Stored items

- - -

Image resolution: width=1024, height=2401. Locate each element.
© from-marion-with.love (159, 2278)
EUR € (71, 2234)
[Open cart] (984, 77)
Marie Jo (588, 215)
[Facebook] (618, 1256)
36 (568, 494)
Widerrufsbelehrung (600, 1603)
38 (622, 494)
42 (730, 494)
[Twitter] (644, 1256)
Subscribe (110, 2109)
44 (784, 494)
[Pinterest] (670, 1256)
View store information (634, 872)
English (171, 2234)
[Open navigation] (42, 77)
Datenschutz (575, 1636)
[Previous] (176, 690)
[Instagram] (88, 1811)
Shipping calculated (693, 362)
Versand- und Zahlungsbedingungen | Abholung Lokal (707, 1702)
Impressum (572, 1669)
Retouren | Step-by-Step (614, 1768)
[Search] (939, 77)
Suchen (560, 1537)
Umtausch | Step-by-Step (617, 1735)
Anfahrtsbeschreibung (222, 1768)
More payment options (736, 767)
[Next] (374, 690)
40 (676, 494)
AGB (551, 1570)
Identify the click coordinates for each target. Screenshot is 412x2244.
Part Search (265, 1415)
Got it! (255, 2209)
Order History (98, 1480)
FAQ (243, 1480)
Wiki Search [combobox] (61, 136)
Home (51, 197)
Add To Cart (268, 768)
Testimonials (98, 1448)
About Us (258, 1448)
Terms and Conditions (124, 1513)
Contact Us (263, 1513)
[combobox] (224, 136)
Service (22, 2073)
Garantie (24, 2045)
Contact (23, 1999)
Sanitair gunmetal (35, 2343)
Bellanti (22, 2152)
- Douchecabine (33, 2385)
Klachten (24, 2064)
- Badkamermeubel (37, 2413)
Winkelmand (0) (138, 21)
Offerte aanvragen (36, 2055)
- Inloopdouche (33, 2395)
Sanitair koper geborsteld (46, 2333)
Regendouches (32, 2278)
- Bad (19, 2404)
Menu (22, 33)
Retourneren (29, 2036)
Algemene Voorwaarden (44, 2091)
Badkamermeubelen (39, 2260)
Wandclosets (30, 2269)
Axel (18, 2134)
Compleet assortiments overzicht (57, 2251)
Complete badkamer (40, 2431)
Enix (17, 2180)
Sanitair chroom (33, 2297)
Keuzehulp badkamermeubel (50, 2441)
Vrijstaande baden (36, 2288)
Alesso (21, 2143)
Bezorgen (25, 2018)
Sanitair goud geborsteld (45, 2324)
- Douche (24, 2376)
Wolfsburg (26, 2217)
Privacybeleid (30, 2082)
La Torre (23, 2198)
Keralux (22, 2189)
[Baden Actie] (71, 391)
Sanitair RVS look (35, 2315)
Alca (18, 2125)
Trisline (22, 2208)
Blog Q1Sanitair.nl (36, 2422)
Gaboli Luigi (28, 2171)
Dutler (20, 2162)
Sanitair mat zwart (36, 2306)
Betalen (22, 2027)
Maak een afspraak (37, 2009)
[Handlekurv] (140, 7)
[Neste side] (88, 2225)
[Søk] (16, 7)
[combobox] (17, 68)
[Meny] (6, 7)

- - -

#### Directions
Copy out every entry again, exactly as it was given.

#### Result
Image resolution: width=1024, height=2401. Locate each element.
© from-marion-with.love (159, 2278)
EUR € (71, 2234)
[Open cart] (984, 77)
Marie Jo (588, 215)
[Facebook] (618, 1256)
36 (568, 494)
Widerrufsbelehrung (600, 1603)
38 (622, 494)
42 (730, 494)
[Twitter] (644, 1256)
Subscribe (110, 2109)
44 (784, 494)
[Pinterest] (670, 1256)
View store information (634, 872)
English (171, 2234)
[Open navigation] (42, 77)
Datenschutz (575, 1636)
[Previous] (176, 690)
[Instagram] (88, 1811)
Shipping calculated (693, 362)
Versand- und Zahlungsbedingungen | Abholung Lokal (707, 1702)
Impressum (572, 1669)
Retouren | Step-by-Step (614, 1768)
[Search] (939, 77)
Suchen (560, 1537)
Umtausch | Step-by-Step (617, 1735)
Anfahrtsbeschreibung (222, 1768)
More payment options (736, 767)
[Next] (374, 690)
40 (676, 494)
AGB (551, 1570)
Identify the click coordinates for each target. Screenshot is 412x2244.
Part Search (265, 1415)
Got it! (255, 2209)
Order History (98, 1480)
FAQ (243, 1480)
Wiki Search [combobox] (61, 136)
Home (51, 197)
Add To Cart (268, 768)
Testimonials (98, 1448)
About Us (258, 1448)
Terms and Conditions (124, 1513)
Contact Us (263, 1513)
[combobox] (224, 136)
Service (22, 2073)
Garantie (24, 2045)
Contact (23, 1999)
Sanitair gunmetal (35, 2343)
Bellanti (22, 2152)
- Douchecabine (33, 2385)
Klachten (24, 2064)
- Badkamermeubel (37, 2413)
Winkelmand (0) (138, 21)
Offerte aanvragen (36, 2055)
- Inloopdouche (33, 2395)
Sanitair koper geborsteld (46, 2333)
Regendouches (32, 2278)
- Bad (19, 2404)
Menu (22, 33)
Retourneren (29, 2036)
Algemene Voorwaarden (44, 2091)
Badkamermeubelen (39, 2260)
Wandclosets (30, 2269)
Axel (18, 2134)
Compleet assortiments overzicht (57, 2251)
Complete badkamer (40, 2431)
Enix (17, 2180)
Sanitair chroom (33, 2297)
Keuzehulp badkamermeubel (50, 2441)
Vrijstaande baden (36, 2288)
Alesso (21, 2143)
Bezorgen (25, 2018)
Sanitair goud geborsteld (45, 2324)
- Douche (24, 2376)
Wolfsburg (26, 2217)
Privacybeleid (30, 2082)
La Torre (23, 2198)
Keralux (22, 2189)
[Baden Actie] (71, 391)
Sanitair RVS look (35, 2315)
Alca (18, 2125)
Trisline (22, 2208)
Blog Q1Sanitair.nl (36, 2422)
Gaboli Luigi (28, 2171)
Dutler (20, 2162)
Sanitair mat zwart (36, 2306)
Betalen (22, 2027)
Maak een afspraak (37, 2009)
[Handlekurv] (140, 7)
[Neste side] (88, 2225)
[Søk] (16, 7)
[combobox] (17, 68)
[Meny] (6, 7)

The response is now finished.